▶ **DIRECTION**: Show each line in the material below that contains the word "height".

▶ **RECORDED DATA**:
╭──

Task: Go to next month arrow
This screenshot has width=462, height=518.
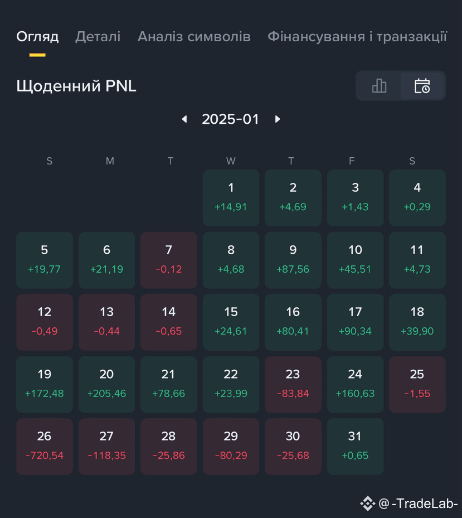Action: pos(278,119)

╰──
╭──

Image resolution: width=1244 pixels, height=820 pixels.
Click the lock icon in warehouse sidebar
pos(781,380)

╰──

▶ **PROBLEM SOLUTION**:
This screenshot has width=462, height=518.
Image resolution: width=1244 pixels, height=820 pixels.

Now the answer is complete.